Extracted information START

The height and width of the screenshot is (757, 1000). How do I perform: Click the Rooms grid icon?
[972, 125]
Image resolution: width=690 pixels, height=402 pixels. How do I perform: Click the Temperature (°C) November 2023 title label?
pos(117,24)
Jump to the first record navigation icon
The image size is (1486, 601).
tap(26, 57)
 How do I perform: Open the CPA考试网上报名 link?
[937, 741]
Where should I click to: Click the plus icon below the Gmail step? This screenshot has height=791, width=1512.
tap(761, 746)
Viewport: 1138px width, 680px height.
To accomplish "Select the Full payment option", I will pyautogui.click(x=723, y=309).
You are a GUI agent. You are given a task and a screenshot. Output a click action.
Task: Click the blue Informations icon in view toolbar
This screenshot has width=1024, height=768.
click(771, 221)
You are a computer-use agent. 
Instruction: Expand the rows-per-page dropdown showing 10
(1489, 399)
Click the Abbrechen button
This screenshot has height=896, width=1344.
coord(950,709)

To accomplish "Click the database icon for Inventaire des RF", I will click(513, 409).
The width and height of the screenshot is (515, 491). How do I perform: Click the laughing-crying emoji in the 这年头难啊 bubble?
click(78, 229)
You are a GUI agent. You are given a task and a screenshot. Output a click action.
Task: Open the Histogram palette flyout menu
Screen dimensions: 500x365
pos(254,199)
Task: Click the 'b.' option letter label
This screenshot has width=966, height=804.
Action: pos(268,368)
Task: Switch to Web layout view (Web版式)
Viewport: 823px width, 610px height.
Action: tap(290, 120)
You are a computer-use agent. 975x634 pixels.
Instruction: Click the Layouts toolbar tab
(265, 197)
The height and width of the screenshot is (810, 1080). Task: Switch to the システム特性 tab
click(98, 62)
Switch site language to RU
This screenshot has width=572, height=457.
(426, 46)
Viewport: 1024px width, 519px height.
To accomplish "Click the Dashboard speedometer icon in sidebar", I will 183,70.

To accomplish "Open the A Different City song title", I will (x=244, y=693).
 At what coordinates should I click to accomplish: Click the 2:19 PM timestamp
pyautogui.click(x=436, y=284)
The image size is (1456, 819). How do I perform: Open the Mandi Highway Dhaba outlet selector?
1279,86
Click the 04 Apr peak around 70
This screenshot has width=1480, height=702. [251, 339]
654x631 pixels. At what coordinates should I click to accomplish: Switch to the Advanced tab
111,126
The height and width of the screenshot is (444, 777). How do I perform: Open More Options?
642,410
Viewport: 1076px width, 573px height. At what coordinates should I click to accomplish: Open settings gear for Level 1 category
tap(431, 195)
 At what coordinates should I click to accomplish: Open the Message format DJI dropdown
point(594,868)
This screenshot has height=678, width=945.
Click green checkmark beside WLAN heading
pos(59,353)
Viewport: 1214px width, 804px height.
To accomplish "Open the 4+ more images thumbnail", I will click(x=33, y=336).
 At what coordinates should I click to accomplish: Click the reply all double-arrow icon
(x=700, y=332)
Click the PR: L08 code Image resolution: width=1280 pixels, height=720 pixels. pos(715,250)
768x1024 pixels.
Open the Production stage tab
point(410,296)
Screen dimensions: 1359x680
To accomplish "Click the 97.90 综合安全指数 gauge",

Extracted information END

* Exercise brief *
In the listing above, find the line containing "768x1024 pixels.", then reproduce it and each line after it through the end, exactly and with nothing added.

* Response box *
768x1024 pixels.
Open the Production stage tab
point(410,296)
Screen dimensions: 1359x680
To accomplish "Click the 97.90 综合安全指数 gauge",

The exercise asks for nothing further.